Michael McGowan pays a personal tribute to Ahmed M Kathrada, an ally of Nelson Mandela’s struggle against apartheid in South Africa
Ahmed Kathrada, who died recently in Johannesburg aged 87, was a great ally of Nelson Mandela in the struggle against the apartheid system in South Africa.
Along with my wife Margarita, I had the privilege of meeting Kathrada on Robben Island – where he was a fellow prisoner of Mandela – during our attendance at an international conference in Cape Town shortly after the official end of apartheid in 1994.
At the end of 1995, Robben Island was declared a national monument in South Africa in order to ensure that its history and its symbolic significance in the struggle against apartheid was respected.
Kathrada, who became chair of the Robben Island Council, was always determined that the island off Cape Town should be maintained as a symbol of the success of the struggle to overthrow South Africa’s brutal apartheid regime, especially as suggestions for the development of the island ranged from ecotourism to an offshore casino.
I was at first surprised when we arrived at the small Robben Island to discover that the setting was more serene than I had anticipated. I had expected to be immediately struck by the harshness and horror of the place from what I had imagined, not the quiet nature reserve before me.
We were soon drawn back to the reality of the living hell for the political prisoners when, with Kathrada, we visited the prison’s tiny cells, including his own and Mandela’s, not to mention the place where prisoners were forced to break rocks.
Kathrada also talked about his interest in sport and surprisingly revealed that, like us, he was a passionate soccer fan – of Leeds United, specifically. He recounted his delight in following the ‘glory years’ of Leeds, when the team was at the height of its reputation in world club soccer. And he mentioned his regret that most of his fellow political prisoners were Manchester United supporters.
Although Robben Island prisoners were allowed very few letters, and even then they which were heavily censored, Kathrada said sports magazines were widely available, and soccer was always a hot topic.

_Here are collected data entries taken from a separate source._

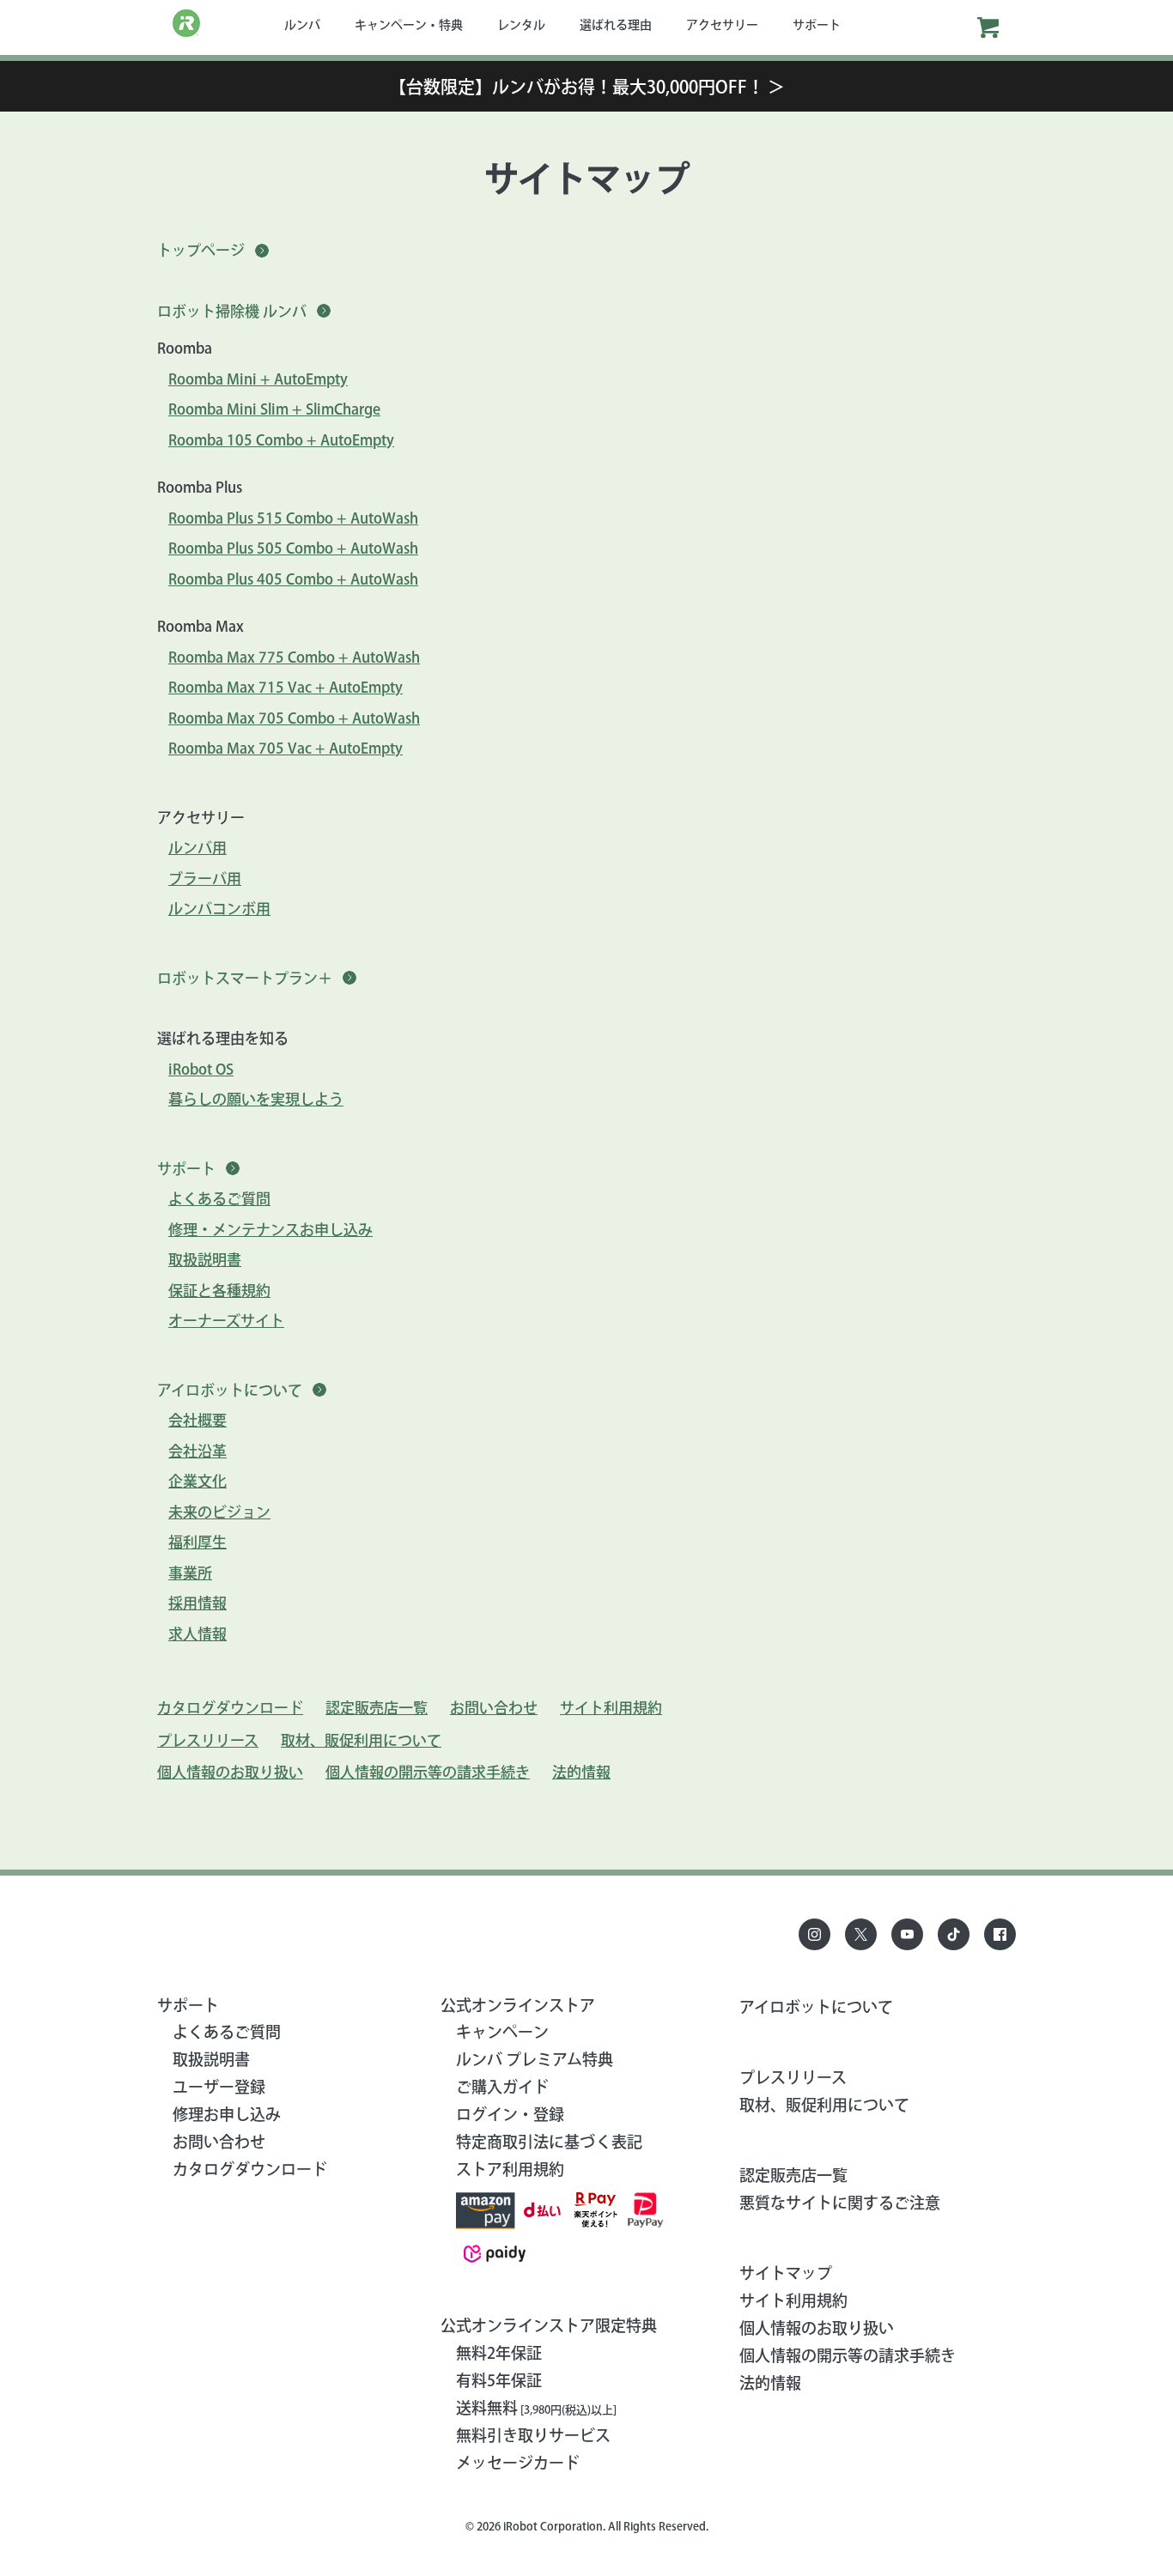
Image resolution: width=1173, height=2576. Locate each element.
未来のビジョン (219, 1512)
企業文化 (197, 1481)
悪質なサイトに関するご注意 (839, 2202)
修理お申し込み (227, 2114)
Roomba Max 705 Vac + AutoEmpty (285, 748)
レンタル (521, 25)
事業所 (190, 1573)
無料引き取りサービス (533, 2435)
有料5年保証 (499, 2380)
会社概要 (197, 1420)
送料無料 (536, 2407)
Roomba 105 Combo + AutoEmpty (281, 440)
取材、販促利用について (361, 1740)
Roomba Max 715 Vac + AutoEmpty (285, 687)
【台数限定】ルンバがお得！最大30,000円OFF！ (587, 86)
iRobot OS (201, 1069)
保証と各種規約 (219, 1290)
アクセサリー (722, 25)
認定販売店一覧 (376, 1707)
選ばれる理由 (616, 25)
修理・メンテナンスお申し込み (270, 1229)
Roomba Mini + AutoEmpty (258, 379)
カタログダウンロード (230, 1707)
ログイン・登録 (510, 2114)
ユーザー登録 (219, 2086)
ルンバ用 (197, 847)
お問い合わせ (494, 1707)
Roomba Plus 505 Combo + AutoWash (293, 548)
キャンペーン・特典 (409, 25)
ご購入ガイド (502, 2086)
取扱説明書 (204, 1259)
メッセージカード (518, 2462)
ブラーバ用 (204, 878)
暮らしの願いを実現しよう (255, 1099)
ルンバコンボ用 (219, 908)
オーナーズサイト (226, 1320)
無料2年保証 (499, 2353)
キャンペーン (502, 2032)
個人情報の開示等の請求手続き (427, 1772)
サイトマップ (785, 2273)
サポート (817, 25)
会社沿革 (197, 1451)
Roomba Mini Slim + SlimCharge (274, 409)
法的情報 (581, 1772)
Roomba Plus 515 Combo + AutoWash (293, 518)
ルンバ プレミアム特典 (534, 2059)
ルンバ (302, 25)
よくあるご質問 (219, 1198)
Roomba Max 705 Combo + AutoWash (294, 718)
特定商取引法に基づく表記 (549, 2141)
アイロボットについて (816, 2007)
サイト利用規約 (611, 1707)
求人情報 (197, 1634)
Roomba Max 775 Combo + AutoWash (294, 657)
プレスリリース (207, 1740)
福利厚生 (197, 1542)
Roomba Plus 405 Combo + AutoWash (293, 579)
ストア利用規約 (510, 2169)
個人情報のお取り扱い (230, 1772)
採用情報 (197, 1603)
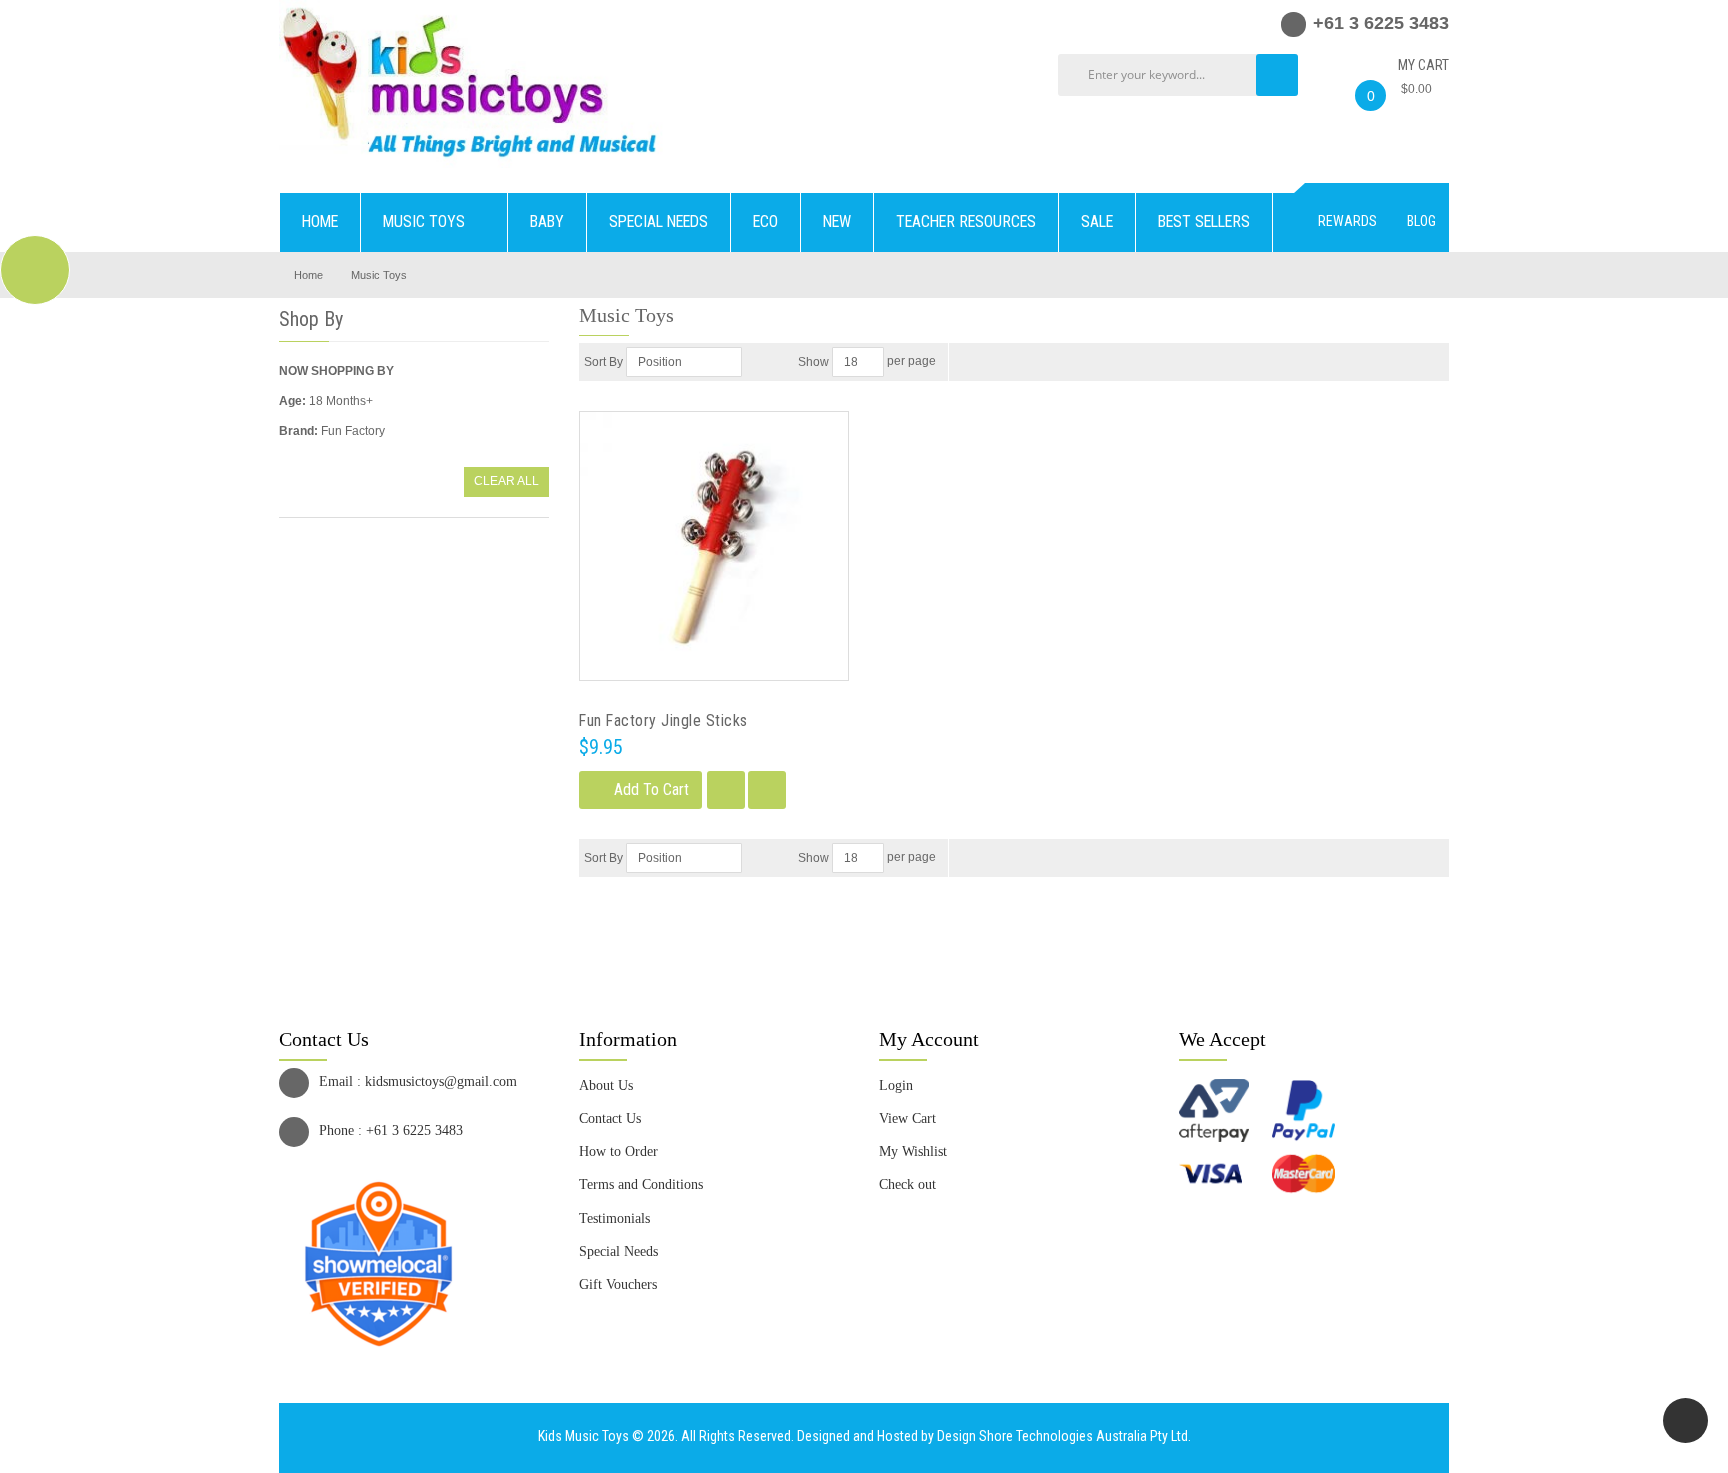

Kathrada was born in what was then Western Transvaal, now the North West province, as the fourth of six children of Gujarati immigrants. An early radical, he joined the Young Communist League of South Africa aged 12. Later, as a student at the University of the Witwatersrand in Johannesburg, he attended an international conference in East Berlin in 1951, during which he visited Auschwitz and described the Nazi death camp as “the logical conclusion of racism”.
In 1963, Kathrada was arrested in Rivonia, Johannesburg at the headquarters of Umkhonto we Sizwe, the military wing of the ANC. He was charged with sabotage, attempting to overthrow the government and attempting to start a guerrilla war.
The Rivonia trial, as it became known, ended in June 1964 when Kathrada was one of eight sentenced to life imprisonment with hard labour on Robben Isalnd. His fellow prisoners included Walter Sisulu, Denis Goldberg – and Nelson Mandela.
For 18 years, Kathrada was confined to the island before he was moved to Pollsmor Prison on the mainland near Cape Town in 1982, joining Mandela and the others. It was from Pollsmoor that he was released in October 1989, just months before Mandela was freed from Victor Versted in Paarl to the north, in scenes broadcast the world over.
In the 1994 South African elections, the first truly democratic polls in its history, Kathrada was elected MP for the ANC, and in September 1994 was appointed political advisor to the now President Nelson Mandela.
In 1999 Kathrada left parliamentary politics, and in recent years was highly critical of the failures of the ANC government in addressing a series of corruption scandals. Last year, he called on current President Jacob Zuma to resign.
Despite the brutality suffered by the Robben Island prisoners, they showed courage and resilience. They developed a spirit of solidarity and were determined to continue their political struggle behind bars.
The political life of Ahmed Kathrada spanned more than 70 years. And what an unforgettable privilege it was to meet a political leader the world so rarely encounters and part of a team of brilliant and courageous ANC leaders that have inspired the world.
Michael McGowan is a former MEP and president of the Development Committee of the European Parliament.